Workers in many fields are adjusting to doing business from a distance

Workers in many fields are adjusting to doing business from a distance

Lauren Gorcz, Clara Burkin
eSomethin staff

It’s safe to say that many Americans may feel “the rug was pulled out from under them” when so many changes were put in place to slow the spread of COVID-19.

Michelle Gorcz, a second grade teaching assistant at Saint Rose school, says that she misses her students and routine. She also says that online learning has been challenging for her students, since they are so young: “the kids, the younger ones, they don’t want to be at home, they want to see their friends. They have a lot of energy and it’s hard to get them to focus and listen to their parents.”

Regarding parents of young children, Mrs. Gorcz said “if they are working from home, you know they have conference calls and lots of deadlines and stuff still needing done but they also have their kids home, so if they have young kids, they need to be fed and make sure that they are on task getting their homework done. So. it’s been hard.”
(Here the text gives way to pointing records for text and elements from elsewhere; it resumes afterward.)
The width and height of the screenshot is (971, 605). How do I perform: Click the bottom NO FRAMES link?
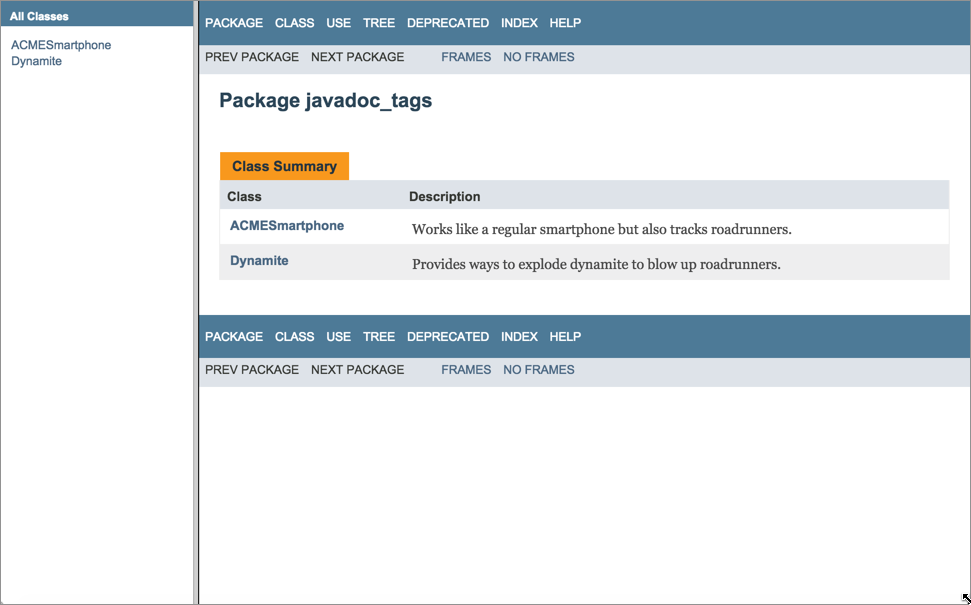[538, 370]
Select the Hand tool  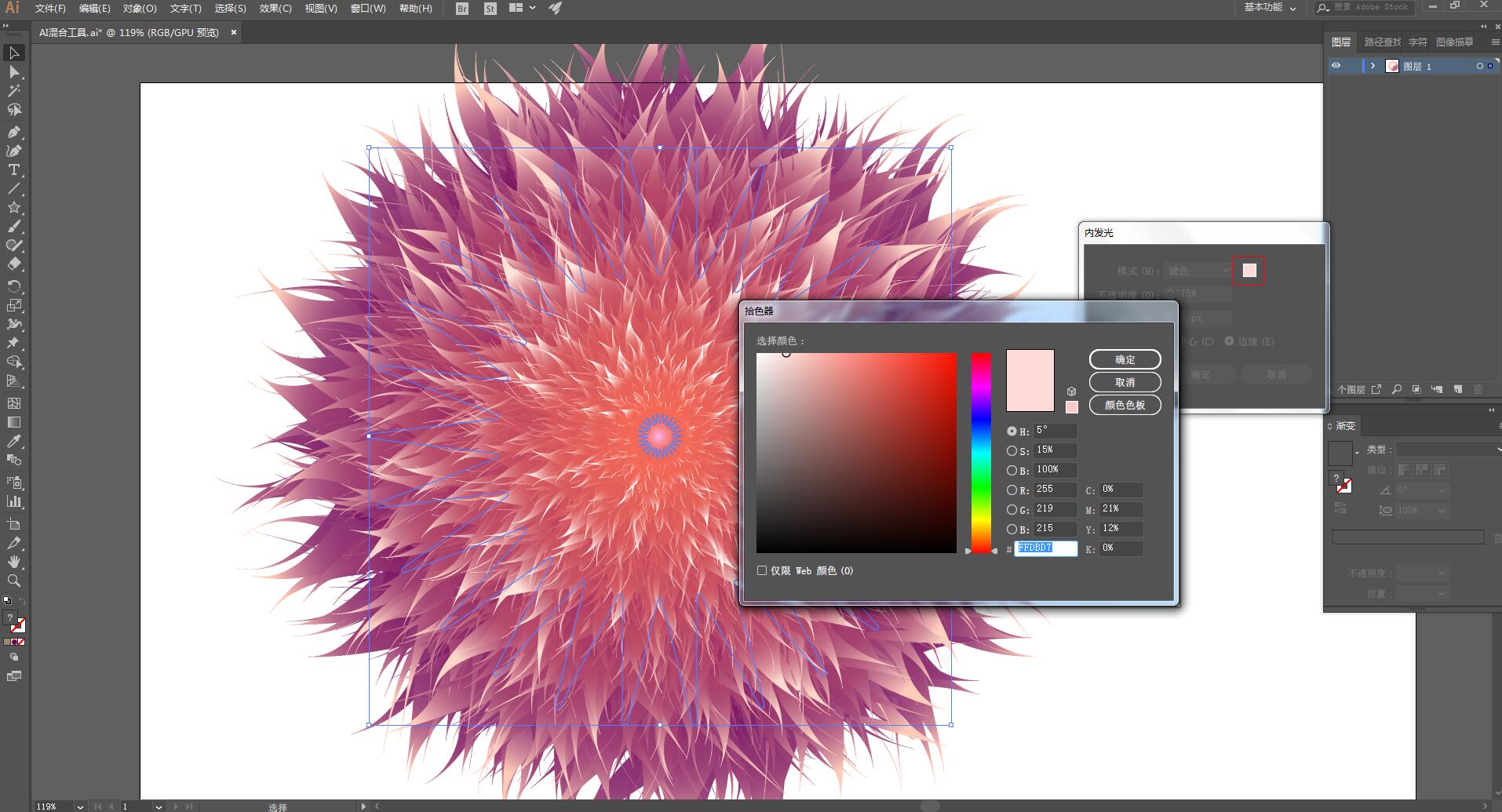14,563
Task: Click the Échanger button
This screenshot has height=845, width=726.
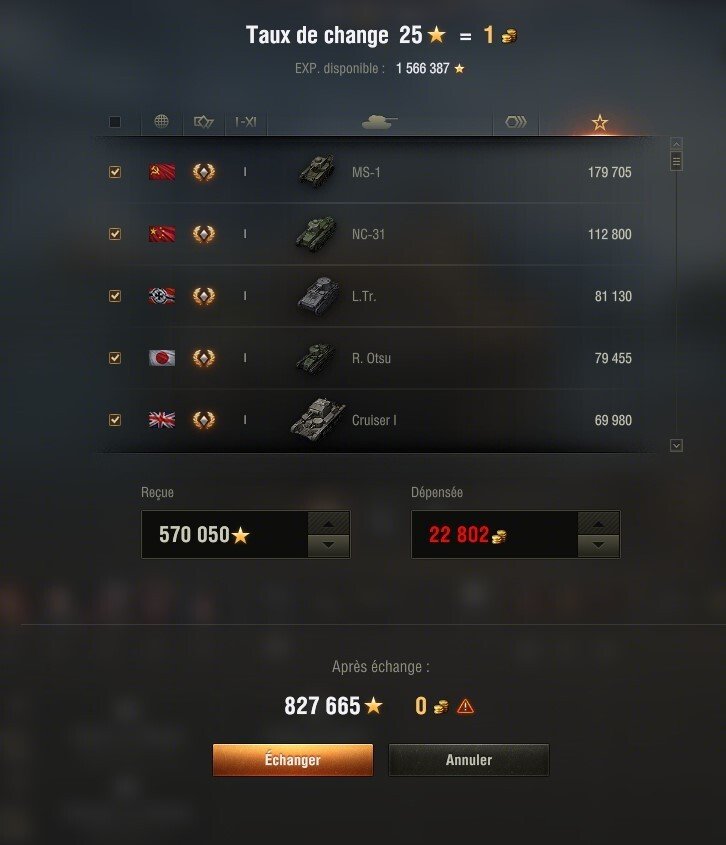Action: tap(293, 760)
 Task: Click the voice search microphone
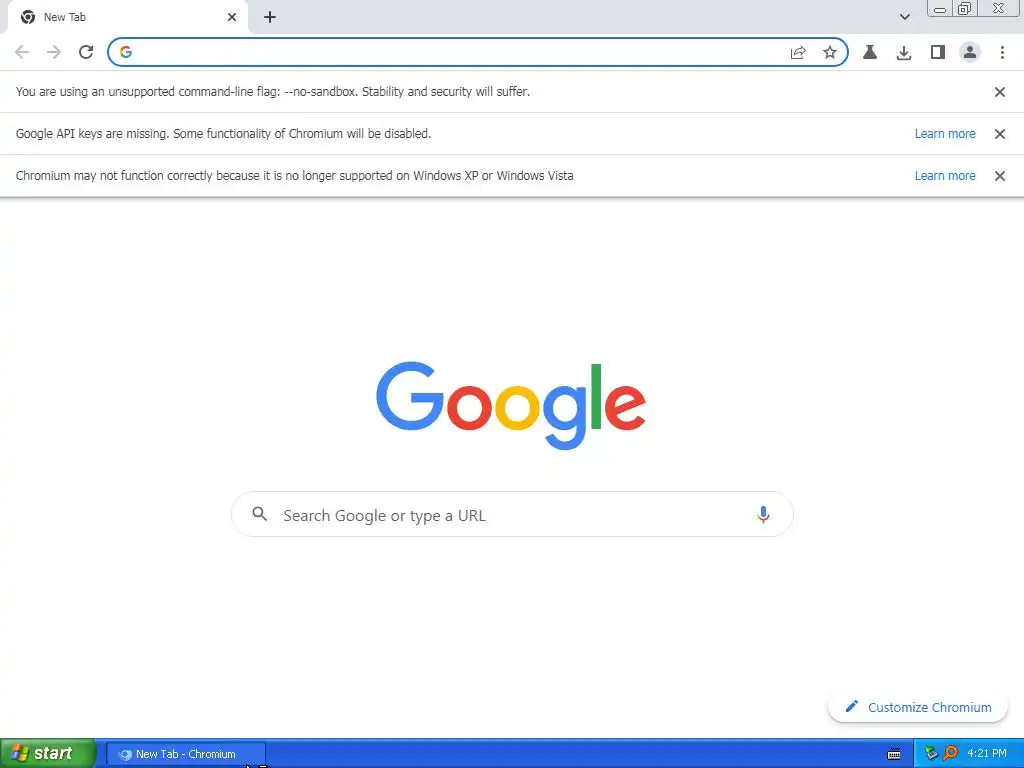click(763, 515)
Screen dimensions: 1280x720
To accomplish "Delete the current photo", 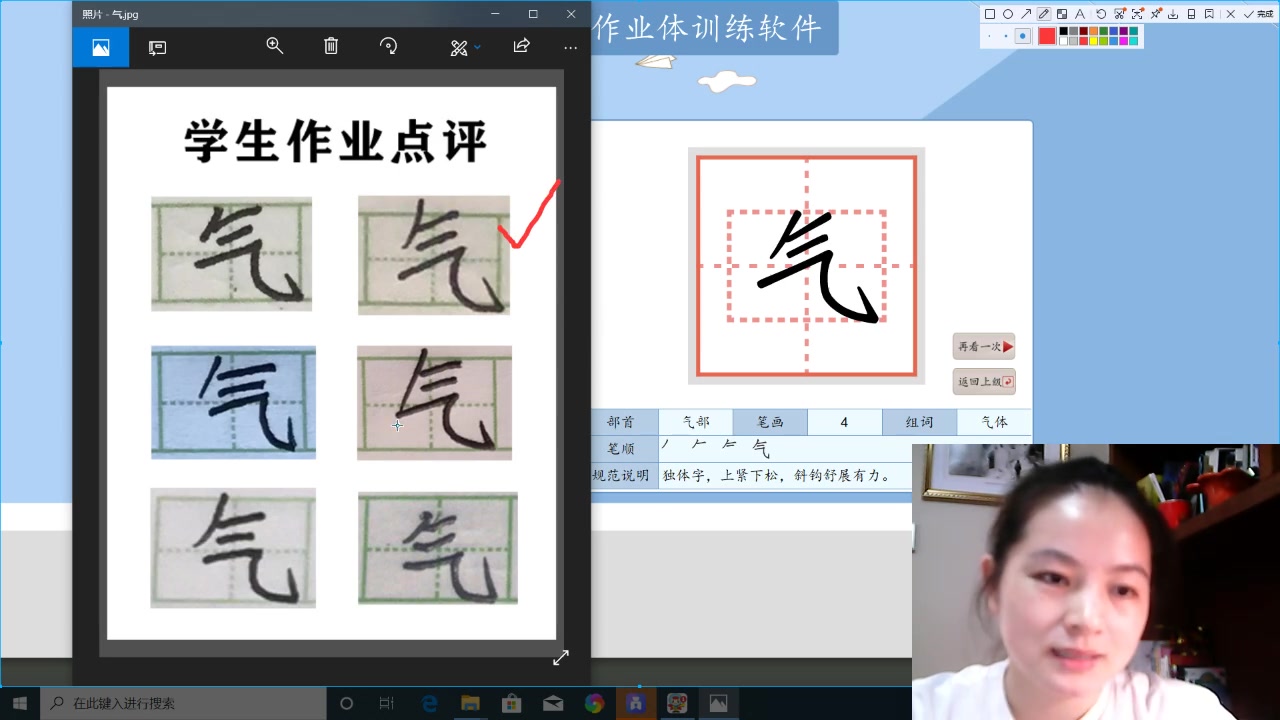I will point(331,46).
Donald Burkin, a sixth-grade science teacher at Eastwood Middle School, says that his job “has changed because it’s more online and not face-to-face.”

Burkin points out that technology trouble can amplify stress for teachers and families in Eastwood: “[Schoology] is working about fifty to sixty percent throughout the last couple weeks, so that’s added a lot of unnecessary stress to the students and the staff because we rely on Schoology a lot.”
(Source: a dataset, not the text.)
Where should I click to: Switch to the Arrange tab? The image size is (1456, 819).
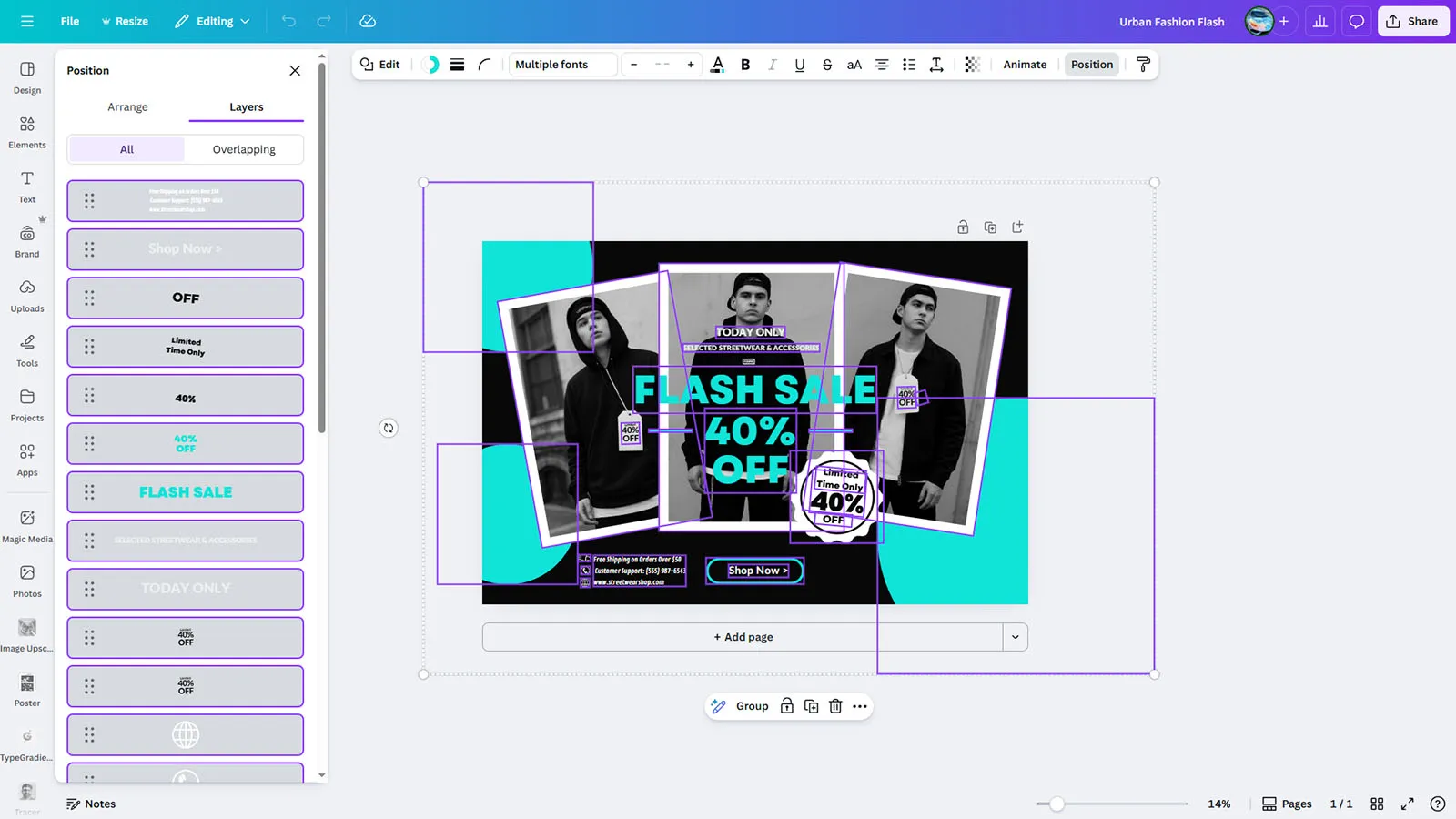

BGSU’s department of English administrative secretary Danielle Burkin says that the social distancing learning mandate is hard: “I no longer have the social interaction with the students, which is one of the high points of my job.”

BGSU luckily has resources to help their students, Mrs. Burkin said. “The faculty members who had face-to-face classes and had to move them online already had all the information there digitally to begin with; it was just a matter of them learning how to communicate assignments moving forward.”
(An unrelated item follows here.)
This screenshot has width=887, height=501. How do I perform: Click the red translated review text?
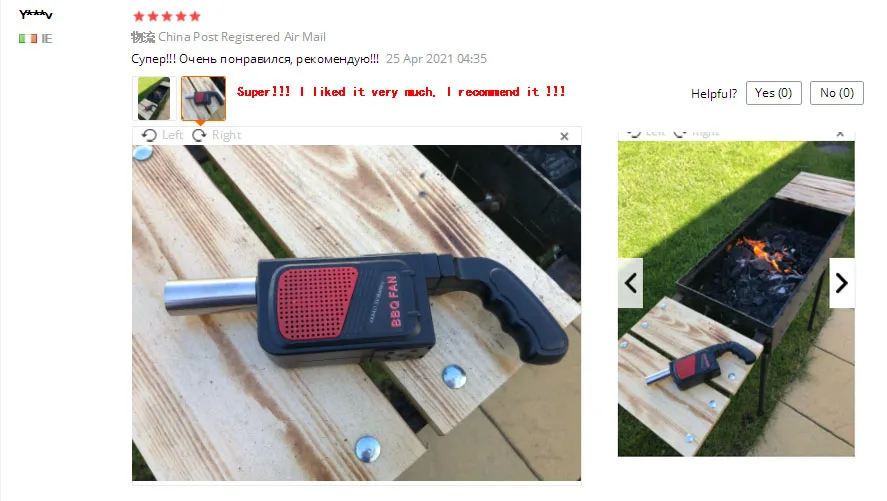click(x=401, y=92)
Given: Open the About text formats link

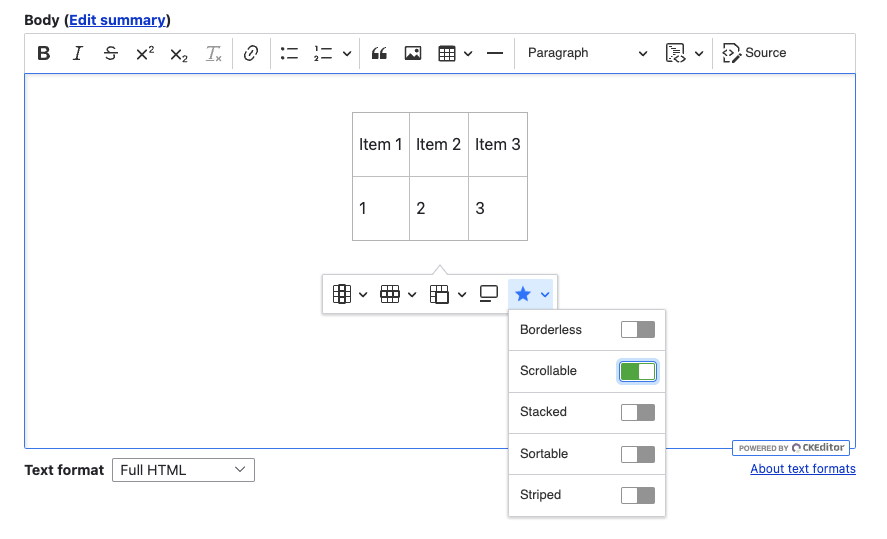Looking at the screenshot, I should [x=802, y=469].
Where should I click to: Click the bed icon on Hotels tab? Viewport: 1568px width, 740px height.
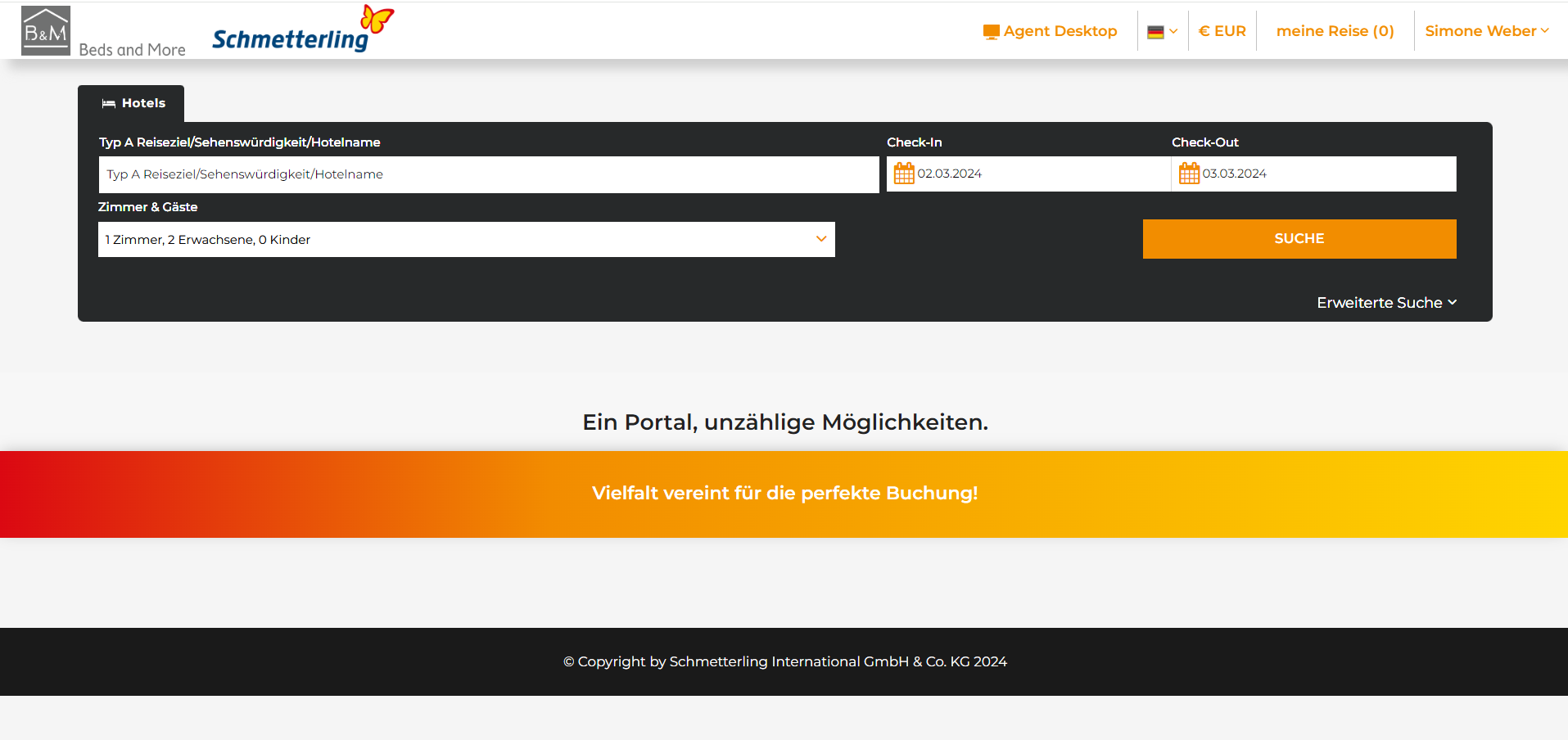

Mrs. Burkin does have some tricks up her sleeve to help her do her job online. “I brought my stand up desk frame [home] because I was used to standing for four to six hours of my day.”

Mrs. Burkin said she does not like the situation we are in, but she did find one upside: “I get to wear pajamas to work and no one knows.”

Beyond education, workers have been affected by the social COVID-19 changes. Those in pharmaceuticals, for example, have been rushing to help find a vaccine, as well as keeping up with the rest of the medicines the world needs.

Damon Gorcz, who manages a pharmaceutical sales force for Navartis, gives insight into this niche, saying that his team has “stopped going into physician offices and hospital settings and have worked more from a service-based perspective.”

Mr. Gorcz said this feat of switching to the physical to virtual world has been accomplished by “using telemarketing and telemessaging and video conferencing with our providers in various hospital systems to provide them with the necessary resources for their patients.”